The present invention relates to a fuel injection system of an internal combustion engine having at least one cylinder cooperating with a piston activated to rotate a drive shaft. More specifically, the invention relates to an injection system comprising a pump having at least one pumping element activated to pump high-pressure fuel; a rail for the fuel so pumped; and an injector for injecting a given quantity of fuel from the rail into the engine cylinder.
In old diesel engines, the injectors are supplied directly by a high-pressure fuel pump, the delivery of which is temporarily discontinuous, timed with the engine, and cyclically constant, i.e. a pump activated in synchronism with the injectors. This type of operation poses problems in adapting delivery of the pump to draw by the injectors, in the event of sharp variations in engine speed or load.
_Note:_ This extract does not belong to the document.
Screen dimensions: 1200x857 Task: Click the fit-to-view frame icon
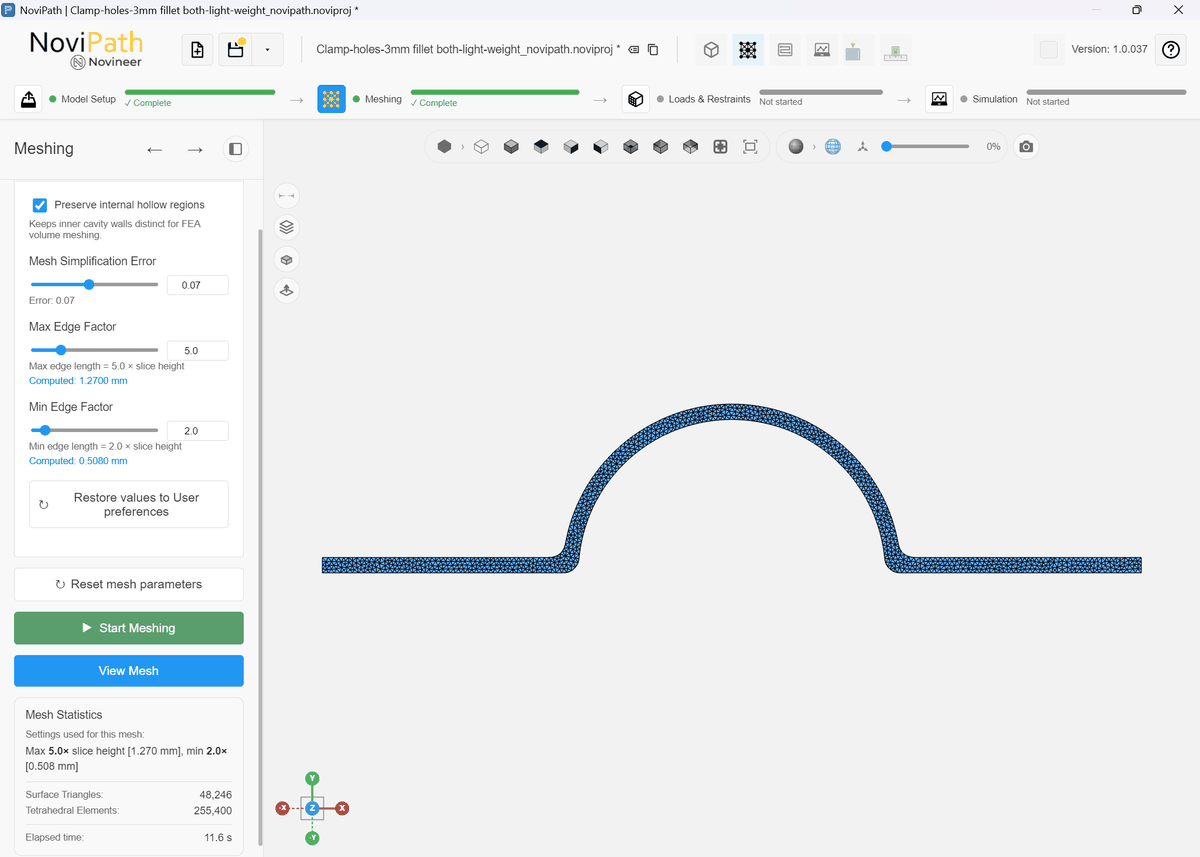[750, 147]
In modern internal combustion injection engines, each injector draws high-pressure fuel from a so-called xe2x80x9ccommon railxe2x80x9d, which forms a fuel reserve for the injectors and is normally supplied by a high-pressure piston pump in turn supplied with fuel from the fuel tank by a low-pressure pump.
In modern engines, the high-pressure pump of known injection systems has a temporarily continuous delivery not timed with the engine, i.e. is activated, for example, by a cam and therefore supplies fuel substantially continuously to the common rail, whereas the injectors are activated at a predetermined stage in the engine cylinder cycle. The fuel pressure in the common rail is controlled by a pressure regulator, but, to cater to large withdrawals of fuel, the common rail must be of considerable volume and, therefore, size. The pump must also be sized to cater to maximum fuel withdrawal by the injectors as a whole during the engine cycle, so that the volumetric efficiency of the pump is relatively poor.
Known common-rail injection systems therefore cannot be fitted to old engines with injectors supplied directly by the high-pressure pump, on account of the bulk of the injection system, and the temporarily discontinuous delivery of the high-pressure pump, which is therefore unsuitable for common-rail injection systems.
Moreover, the pressure regulator of known common-rail injection systems normally comprises a valve controlled by an electromagnet and located between the high-pressure pump and the common rail. When the valve is closed, the fuel pumped by the high-pressure pump is fed to the rail; and, when the valve is opened partly or fully, the surplus fuel pumped is drained along a drain conduit back into the tank.
In known technology, the pressure regulating valve is closed by the electromagnet when this is energized, and is kept open by a spring when the electromagnet is deenergized, so that the electromagnet is energized by a high current to open the valve partly to regulate the fuel pressure. Moreover, if the electromagnet fails to be energized during operation of the engine, the valve is opened fully by the spring, thus draining the common rail completely and arresting the engine.
It is an object of the present invention to provide an internal combustion engine fuel injection system, which provides for a high degree of reliability, is cheap to produce, and eliminates the aforementioned drawbacks typically associated with known injection systems.
According to the present invention, there is provided a fuel injection system for an internal combustion engine having at least one cylinder cooperating with a piston activated to rotate a drive shaft; said system comprising a pump having at least one pumping element activated intermittently to pump high-pressure fuel; a fuel rail communicating with a delivery conduit of said pump and for receiving the fuel so pumped; and at least one fuel injector communicating with said rail and activated to draw a given quantity of fuel from said rail and inject it into said cylinder; and said quantity varying according to the instantaneous load of said engine; characterized in that said pumping element has a delivery at least equal to the maximum draw of said injector; and said pumping element being activated in pumping phase with said injector to minimize the variations in fuel pressure in said rail.
More specifically, in the case of an internal combustion engine having a number of cylinders associated with a corresponding number of injectors communicating with the rail, the pumping element has a delivery at least equal to the maximum draw of each of said injectors, and is activated in pumping phase with a corresponding injector in said number.